# My donkey Jackson



## Dayna (Aug 16, 2012)

He's just getting his 6 month teeth in. He's learning so much so fast. And finally trusts me and is letting me lead him around and walk him.

He gets visits from goats, and we're slowly working him up to being around them more.

He's now gelded and healed up.

I love this guy. Even if he fails as a LGD he'll be my pet.


----------



## catharina (Mar 17, 2016)

Cute! Nice colors.


----------



## Dayna (Aug 16, 2012)

catharina said:


> Cute! Nice colors.


Thank you.

He was feral caught. They adopted him to me as an 8 month old girl, but he was a 4 month old male.

They sent a vet out to geld him. He's still very nervous but coming along well.

He has the CUTEST stripes on his legs!


----------



## ksalvagno (Oct 6, 2009)

He is a cutie!


----------



## NyGoatMom (Jan 26, 2013)

He's adorable


----------



## groovyoldlady (Jul 21, 2011)

Oh...How awesome!!!!!!!!!


----------



## toth boer goats (Jul 20, 2008)

Cute.


----------



## goathiker (Apr 14, 2011)

Interesting... After seeing your picture I think I may know why his testes were so small. 
I had to go find other pictures to confirm that he has long hair all the way down his tail... There may be a reason why he looks so much like a Missouri Mule...

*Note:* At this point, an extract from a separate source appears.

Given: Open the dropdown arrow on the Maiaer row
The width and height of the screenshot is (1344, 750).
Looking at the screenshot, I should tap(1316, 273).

Regardless, he is going to be huge, probably 14.2, 15 hands.


----------



## Dayna (Aug 16, 2012)

goathiker said:


> Interesting... After seeing your picture I think I may know why his testes were so small.
> I had to go find other pictures to confirm that he has long hair all the way down his tail... There may be a reason why he looks so much like a Missouri Mule...
> 
> Regardless, he is going to be huge, probably 14.2, 15 hands.


What really? Tell me more!


----------



## goathiker (Apr 14, 2011)

Okay so a baby mule is born looking a lot like a donkey with a fuzzy tail. Then they grow up to look like a mule. There are different degrees of donkey characteristics depending on the breeding. You'll be able to tell more after the baby fuzz in his mane and tail are replaced with adult hair but, his mane is coming in laying down and there is definitely fuzz clear up to his rump on his tail. 

He has much of the coloring of the Missouri Mule. Pic in the middle is a mule, pic on the right is a Jack donkey.


----------



## Dayna (Aug 16, 2012)

Here is his donkey butt


----------



## Dayna (Aug 16, 2012)

and some mane and tail.


----------



## happybleats (Sep 12, 2010)

hes a doll....tail is pretty fluffy!!


----------



## Dayna (Aug 16, 2012)

He is so darn smart. I'm not an equine person, but I had no idea donkey were this smart. NO IDEA. You read stuff, but until I met one. Wow.

The funny thing is watching him watch ME. If I decide something is not scary and calmly walk past it, he thinks for a second and then decides that since I didn't get eaten its okay. So much fun.


----------



## catharina (Mar 17, 2016)

Dayna said:


> They adopted him to me as an 8 month old girl, but he was a 4 month old male.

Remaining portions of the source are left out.